By Emma Beasor

Paper: The Age of Westerlund 1 Revisited
Beasor, Emma R., et al., 2021/05, ApJ, 912, 16.

A key aim of massive stellar evolutionary theory is to understand which stars end their lives as supernovae and which ones do not. This is particularly relevant as the Vera Rubin Observatory prepares to come online, initiating an era of big-data, time-domain surveys where new supernovae will be discovered at a high rate every single night. For low-mass stars, their evolution can be understood by studying old, globular clusters. To do the same for massive stars, we must observe benchmark young massive clusters, for which we have determined the age, where we can see stellar evolution in action.

Westerlund 1 is a nearby Milky Way cluster, the only known analogue to the bright clusters seen in metal rich starburst galaxies where all of the individual stars can be resolved. Provided an age can be determined, this makes Westerlund 1 an ideal benchmark system for studies of more distant, high-redshift starburst galaxies. Stellar models of massive stellar evolution are essential for studying these high-redshift galaxies, but the only cluster they can be calibrated against is Westerlund 1.

Westerlund 1 also contains extreme stellar diversity, hosting a large variety of massive stars including blue, yellow, and red supergiants as well as Wolf-Rayets, a magnetar, and a luminous blue variable. Currently, we know of no other cluster in the universe that contains this level of extreme stellar diversity. Grids of stellar models that include single stars are only able to explain the stellar diversity (and hence total brightness, colors, and ionizing flux of the cluster) if the age of Westerlund 1 is 5 Myr. Any younger and the red and yellow supergiants would not have had enough time to evolve and cool; any older and all of the Wolf-Rayet stars would have already ended their lives as H-poor supernovae. Of course, this depends on the assumptions of a distinct age and the use of single-star models.

If the age of Westerlund 1 were 5 Myr, not only would it be the most massive stellar cluster in the Milky Way, but single-star evolutionary models would predict that the red and yellow supergiants were some of the most luminous (>10 5.5 L ) and massive (>30M ) known. While the age of Westerlund 1 has been determined from the Wolf-Rayet and pre-main sequence stars, there have been no direct measurements of the luminosities of the cool supergiants.

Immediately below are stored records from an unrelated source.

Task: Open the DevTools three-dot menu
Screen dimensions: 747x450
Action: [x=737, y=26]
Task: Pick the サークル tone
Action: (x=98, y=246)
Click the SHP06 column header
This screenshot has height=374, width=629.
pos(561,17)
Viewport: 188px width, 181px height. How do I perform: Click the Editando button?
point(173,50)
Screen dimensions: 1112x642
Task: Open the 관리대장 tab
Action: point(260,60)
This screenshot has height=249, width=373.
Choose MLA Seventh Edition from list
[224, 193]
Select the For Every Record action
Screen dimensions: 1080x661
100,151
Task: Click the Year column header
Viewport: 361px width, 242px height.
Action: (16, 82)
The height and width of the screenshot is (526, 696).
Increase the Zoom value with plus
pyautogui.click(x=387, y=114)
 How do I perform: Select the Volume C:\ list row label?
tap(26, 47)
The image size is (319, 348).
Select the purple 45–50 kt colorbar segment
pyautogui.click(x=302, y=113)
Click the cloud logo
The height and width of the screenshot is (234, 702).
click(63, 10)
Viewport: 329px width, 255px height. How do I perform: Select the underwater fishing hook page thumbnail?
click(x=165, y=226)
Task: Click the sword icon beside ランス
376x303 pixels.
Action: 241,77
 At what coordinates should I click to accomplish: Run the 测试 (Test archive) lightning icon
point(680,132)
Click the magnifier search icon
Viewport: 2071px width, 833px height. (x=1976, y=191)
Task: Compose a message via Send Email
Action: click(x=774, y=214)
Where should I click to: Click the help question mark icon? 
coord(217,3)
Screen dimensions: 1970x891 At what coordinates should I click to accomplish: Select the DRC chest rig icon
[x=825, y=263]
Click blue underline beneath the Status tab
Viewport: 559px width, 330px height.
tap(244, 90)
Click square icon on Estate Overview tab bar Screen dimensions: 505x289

Since red and yellow supergiants emit a large proportion of their flux at long wavelengths, optical as well as near-, mid-, and far-IR photometry is needed to determine the most accurate luminosities, but previous attempts have been hampered by saturated measurements from space-based observatories.

SOFIA FORCAST imaged Westerlund 1 in the wavelength range of 5.6 - 31.5 microns, covering a crucial portion of the spectral energy distribution where a large proportion of flux is emitted. Accessing wavelengths longer than 10 micron ensures any optical light lost to circumstellar extinction is captured when it is re-emitted at longer wavelengths.

The new FORCAST photometry was combined with complimentary, archival photometry at shorter wavelengths to derive a bolometric luminosity for each cool supergiant. The results are on average 0.5 dex too faint to be consistent with an age of 5 Myr. Instead, comparing the cool supergiants to stellar isochrones implies they are more consistent with an age of 10 Myr, and ages of less than 6 Myr are excluded at the 99.9% confidence level.

Including systematic uncertainties on distance and foreground extinction in revised age estimates for Westerlund 1 indicate that the best fit results are also consistent with the 10-Myr age implied by the cool supergiants.

The only remaining source of contention comes from the high-mass eclipsing binary system, W13, for which dynamical masses are estimated at 22 and 33M . Eclipsing binaries can place an age limit on a system by taking the lifetime of the highest mass component in the system.

The age implied by the mass of the 33M star, if that is the true initial mass, is younger than the cluster’s new inferred age. However, given this is a close eclipsing binary system, the more massive 33M star could have potentially gained mass in stable mass transfer, meaning it was born with a lower initial mass. If this is the case, the true age could be older than that of a 33M star, so it remains unclear if this is in contention with the cool supergiant age.

Given the low luminosities of the cool supergiants and the high mass for the eclipsing binary system, it is clear that a single age of 5 Myr cannot explain the stellar population of Westerlund 1. Instead, it is likely Westerlund 1 is not a coeval starburst cluster, but the product of a prolonged period of star formation lasting roughly 5 Myr. Whatever the reason, given the presence of an older, lower mass cool supergiants population, Westerlund 1’s position as the most massive cluster in the Milky Way must be evaluated. In addition, Westerlund 1 is not an appropriate benchmark object for studies of distant starburst galaxies or for calibrating stellar evolutionary models. Indeed, while Westerlund 1 may not be a Rosetta Stone object for stellar evolution, it certainly highlights how complex and surprising the universe can be.